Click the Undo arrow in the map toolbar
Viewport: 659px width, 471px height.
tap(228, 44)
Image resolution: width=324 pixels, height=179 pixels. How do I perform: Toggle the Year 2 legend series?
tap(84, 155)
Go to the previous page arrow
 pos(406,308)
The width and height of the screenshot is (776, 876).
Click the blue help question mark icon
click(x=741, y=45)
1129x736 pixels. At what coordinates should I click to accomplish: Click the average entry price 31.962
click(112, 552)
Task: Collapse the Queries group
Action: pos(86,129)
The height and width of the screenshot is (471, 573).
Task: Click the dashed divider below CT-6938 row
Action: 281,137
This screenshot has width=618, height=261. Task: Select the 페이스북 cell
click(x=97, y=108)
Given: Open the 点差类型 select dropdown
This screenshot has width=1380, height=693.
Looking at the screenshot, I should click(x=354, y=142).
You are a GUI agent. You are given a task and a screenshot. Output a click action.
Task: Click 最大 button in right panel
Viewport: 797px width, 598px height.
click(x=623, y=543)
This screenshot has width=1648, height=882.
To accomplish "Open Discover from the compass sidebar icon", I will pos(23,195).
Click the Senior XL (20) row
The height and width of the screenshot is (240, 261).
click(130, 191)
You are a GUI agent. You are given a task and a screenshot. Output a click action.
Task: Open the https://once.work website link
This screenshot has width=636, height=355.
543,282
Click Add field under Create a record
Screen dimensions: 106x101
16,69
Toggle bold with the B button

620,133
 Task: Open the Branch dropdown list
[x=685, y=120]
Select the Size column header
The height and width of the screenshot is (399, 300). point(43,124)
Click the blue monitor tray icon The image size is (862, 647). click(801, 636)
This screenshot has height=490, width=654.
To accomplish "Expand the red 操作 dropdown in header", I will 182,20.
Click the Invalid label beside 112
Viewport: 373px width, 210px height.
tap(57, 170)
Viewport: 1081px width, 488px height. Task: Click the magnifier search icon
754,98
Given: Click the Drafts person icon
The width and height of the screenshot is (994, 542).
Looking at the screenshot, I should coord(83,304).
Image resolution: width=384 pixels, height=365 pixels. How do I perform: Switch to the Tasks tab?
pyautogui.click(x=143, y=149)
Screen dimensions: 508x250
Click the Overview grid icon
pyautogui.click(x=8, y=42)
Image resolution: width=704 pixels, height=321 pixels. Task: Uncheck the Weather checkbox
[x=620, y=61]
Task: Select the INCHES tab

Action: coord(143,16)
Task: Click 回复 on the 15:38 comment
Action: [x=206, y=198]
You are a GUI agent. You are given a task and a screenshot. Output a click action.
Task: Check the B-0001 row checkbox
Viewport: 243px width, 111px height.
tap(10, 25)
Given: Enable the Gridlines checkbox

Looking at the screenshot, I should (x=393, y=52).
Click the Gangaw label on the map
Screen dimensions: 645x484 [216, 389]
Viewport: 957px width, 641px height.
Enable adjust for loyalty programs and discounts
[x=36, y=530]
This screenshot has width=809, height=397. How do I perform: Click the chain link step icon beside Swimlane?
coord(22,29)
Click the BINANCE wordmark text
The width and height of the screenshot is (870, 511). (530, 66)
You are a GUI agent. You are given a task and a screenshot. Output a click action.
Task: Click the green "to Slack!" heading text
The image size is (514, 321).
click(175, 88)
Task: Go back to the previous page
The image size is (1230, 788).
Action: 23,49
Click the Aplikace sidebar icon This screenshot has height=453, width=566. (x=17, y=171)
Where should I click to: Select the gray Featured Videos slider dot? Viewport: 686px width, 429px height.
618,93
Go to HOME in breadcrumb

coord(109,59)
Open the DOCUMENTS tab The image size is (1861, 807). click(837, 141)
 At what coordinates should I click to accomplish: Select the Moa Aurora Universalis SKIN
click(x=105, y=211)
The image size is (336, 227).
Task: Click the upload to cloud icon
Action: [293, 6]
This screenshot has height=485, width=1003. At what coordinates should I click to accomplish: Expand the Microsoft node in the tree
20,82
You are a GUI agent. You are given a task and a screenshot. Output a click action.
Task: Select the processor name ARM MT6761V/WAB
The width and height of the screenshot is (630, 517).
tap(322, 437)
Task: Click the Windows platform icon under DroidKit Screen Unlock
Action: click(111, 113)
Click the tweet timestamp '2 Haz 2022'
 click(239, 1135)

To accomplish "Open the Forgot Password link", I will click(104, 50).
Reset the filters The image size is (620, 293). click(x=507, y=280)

### AIM OF THE EXERCISE
The lines above from the one containing "Viewport: 243px width, 111px height." through the one containing "Click the Aplikace" are to be set down exactly, and no others.

### RESULT OF THE EXERCISE
Viewport: 243px width, 111px height.
tap(10, 25)
Given: Enable the Gridlines checkbox

Looking at the screenshot, I should (x=393, y=52).
Click the Gangaw label on the map
Screen dimensions: 645x484 [216, 389]
Viewport: 957px width, 641px height.
Enable adjust for loyalty programs and discounts
[x=36, y=530]
This screenshot has width=809, height=397. How do I perform: Click the chain link step icon beside Swimlane?
coord(22,29)
Click the BINANCE wordmark text
The width and height of the screenshot is (870, 511). (530, 66)
You are a GUI agent. You are given a task and a screenshot. Output a click action.
Task: Click the green "to Slack!" heading text
The image size is (514, 321).
click(175, 88)
Task: Go back to the previous page
The image size is (1230, 788).
Action: 23,49
Click the Aplikace sidebar icon This screenshot has height=453, width=566. (x=17, y=171)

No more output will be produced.